Thanks to this bit of moaning on simple-talk (to which I'm considering adding some bile), I read this other bit of moaning which gave me this bit of spleen:
Perhaps more importantly, if you join or start a startup, you can knock the engineering out of the park and still end up flat fucking broke if the marketing people don't do a good job. But you're probably not going to demand that your accountants or your marketing people jump through bizarre, condescending hoops every day. You're just going to trust them to do their jobs.
Another, shorter sentence from the post, has joined the ranks of signatures. Coming to a browser near you soon.
Anyway, back to Web 1.0. This servlet implemented app was intended to be an extension to an existing app, made by some folks who bolted when the start up had gone belly up a year or so earlier. It got resurrected. Now, the original app built so-called course packs at Cornell (and Olbermann has just skewered it in worst person in the sports world, his alma mater; who knew?), which is to say articles and book chapters by professor/course. The notion was: let's make a web app which allows Joe Sixpack to build the "book" of his design. We'll have the content (or links, more often) and deals with storefront printing operations. Joe wants a "book" on Egyptian dynasties, so he picks a chapter or two from six books and five articles from journals. Sends the list to the storefront printer, and walks home with his "book".
What's wrong with this picture?
Now, this was before music publishers were bludgeoned by some Big Corp into disintermediating albums and pop music albums only have one or two songs that you want, anyway, right? The start up and the parent were teeny, tiny little fish in the publishing pond; no leverage. And most of the books were expected to be textbook types; possibly trade non-fiction but not novels. The notion was that these sorts of publishers, covetous of their copyright, would be willing to sell off bits of books, rather than the whole enchilada. Whether authors might benefit wasn't part of the discussion.
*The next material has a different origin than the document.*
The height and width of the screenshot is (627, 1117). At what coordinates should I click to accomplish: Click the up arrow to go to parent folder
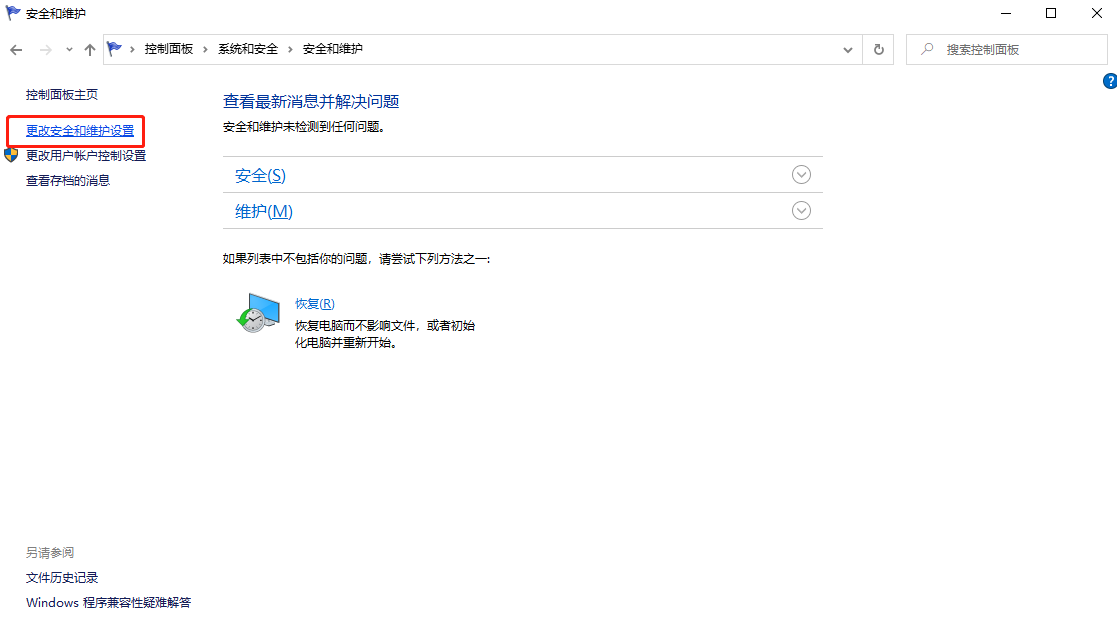89,49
While the system got built, lo and behold, publishers refused to play nice. Why should they sell off for pennies what they could demand for dollars? It was their expectation, which turned out to be true at that time, that selling bits of books wouldn't offset the cost of slicing and dicing the books nor loss of the sale of whole books. The business model was never vetted; just assumed to work because the academic prototype worked. Never assume. Times have changed a bit. Perhaps someone will resurrect the app?
While Kevin Costner got famous for saying it, it ain't true, "if you build it, they will come". Sometimes, they just stay home and watch football.